From time to time, PFS or its affiliates may also pay for certain non-
cash sales incentives provided to PFS Investments Representatives. Such 
incentives do not have any effect on the net amount invested. PFS may 
from time to time, pay or allow additional reallowances or promotional 
incentives, in the form of cash or other compensation to PFS Investments 
Representatives that sell shares of the Fund.

		Additional Information

		The Fund, an open-end, diversified investment company, was incorporated 
under Maryland law on May 28, 1974. The Board of Directors has 
authorized the issuance of four series of shares, each representing 
shares in one of four separate Portfolios - the Cash Portfolio, the 
Government Portfolio, the Retirement Portfolio and the U.S. Treasury 
Portfolio - and may also authorize the creation of additional series of 
shares. Each share of a Portfolio or Class represents an equal 
proportionate interest in the net assets of that Portfolio or Class with 
each other share of the same Portfolio or Class and is entitled to such 
dividends and distributions out of the net income of that Portfolio or 
Class as are declared in the discretion of the Board. Shareholders are 
entitled to one vote for each share held and will vote in the aggregate 
and not by Portfolio or Class except as otherwise required by the Act or 
Maryland law. As described under "Voting Rights" in the Statement of 
Additional Information, the Fund ordinarily will not hold shareholder 
meetings; however, shareholders have the right to call a meeting upon a 
vote of 10% of the Fund's outstanding shares for the purpose of voting 
to remove directors and the Fund will assist shareholders in calling 
such a meeting as required by the Act. 
		
PNC Bank, National Association, located at 17th and Chestnut Streets, 
Philadelphia, Pennsylvania 19103, serves as custodian of the Portfolio's 
investments. 
	First Data Investor Services Group, Inc. located at Exchange Place, 
Boston, Massachusetts 02109, serves as the Fund's transfer agent.

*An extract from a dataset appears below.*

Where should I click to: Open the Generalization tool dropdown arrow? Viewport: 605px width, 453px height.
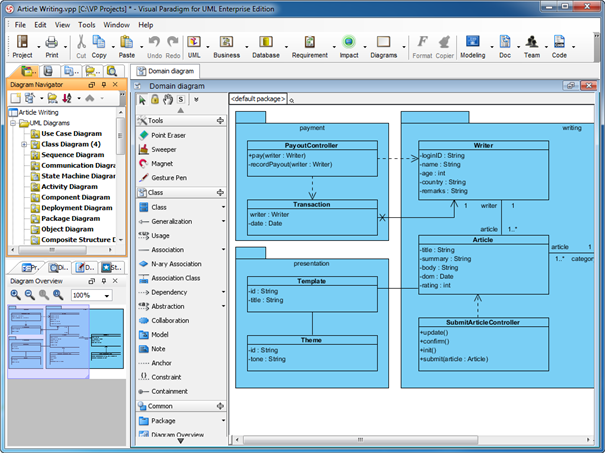pos(223,221)
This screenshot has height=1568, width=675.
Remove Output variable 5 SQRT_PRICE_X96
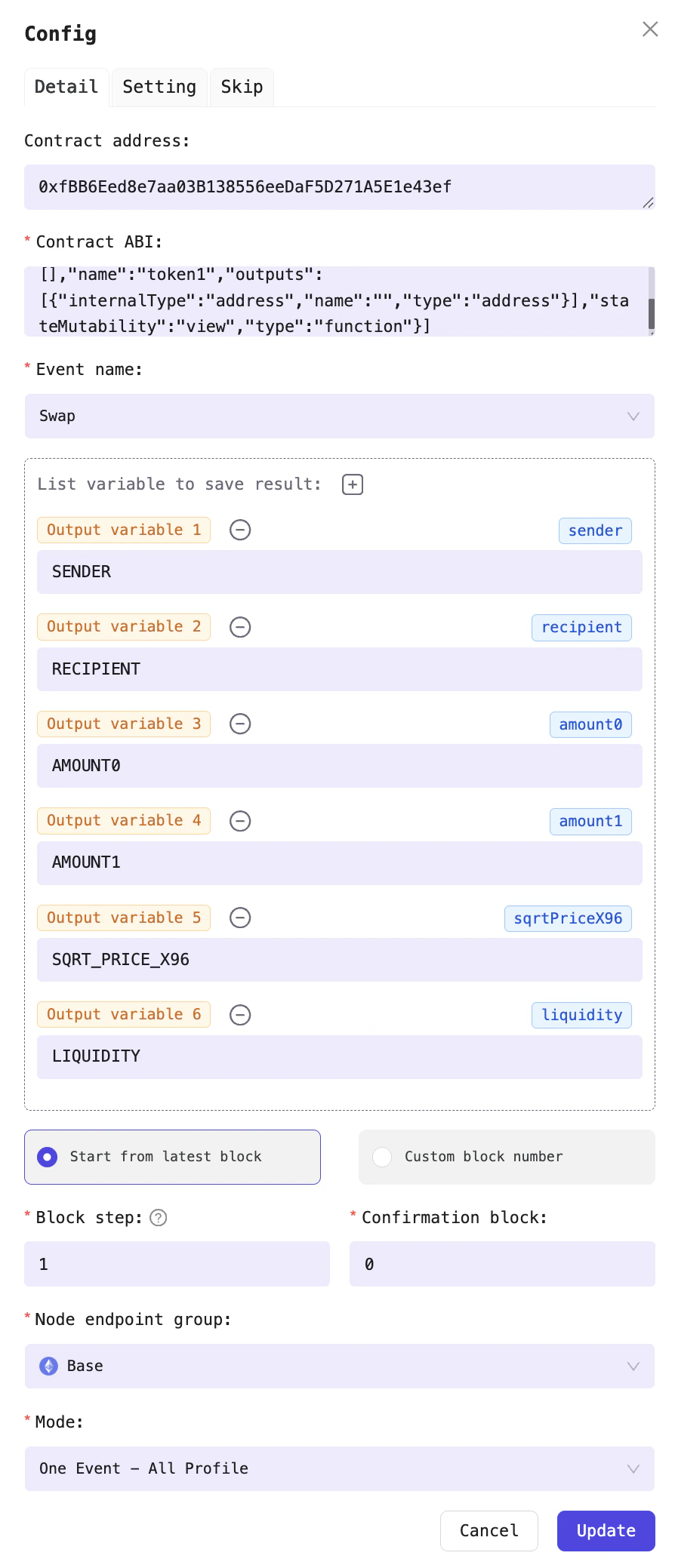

	PFS Shareholder Services is located at 3100 Breckinridge Blvd., Bldg. 
200, Duluth, Georgia 30199-0062 and serves as the Fund's Sub-Transfer 
Agent.
The Fund sends its shareholders a semi-annual report and an audited 
annual report, which include listings of the investment securities held 
by the Fund at the end of the period covered. In an effort to reduce the 
Fund's printing and mailing costs, the Fund plans to consolidate the 
mailing of its semi-annual and annual reports by household. This 
consolidation means that a household having multiple accounts with the 
identical address of record will receive a single copy of each report. 
In addition, the Fund also plans to consolidate the mailing of its 
Prospectus so that a shareholder having multiple accounts (that is, 
individual, IRA and/or Self-Employed Retirement Plan accounts) will 
receive a single Prospectus annually. Shareholders who do not want this 
consolidation to apply to their account should contact their PFS 
Investments Representative or the Fund's Transfer agent.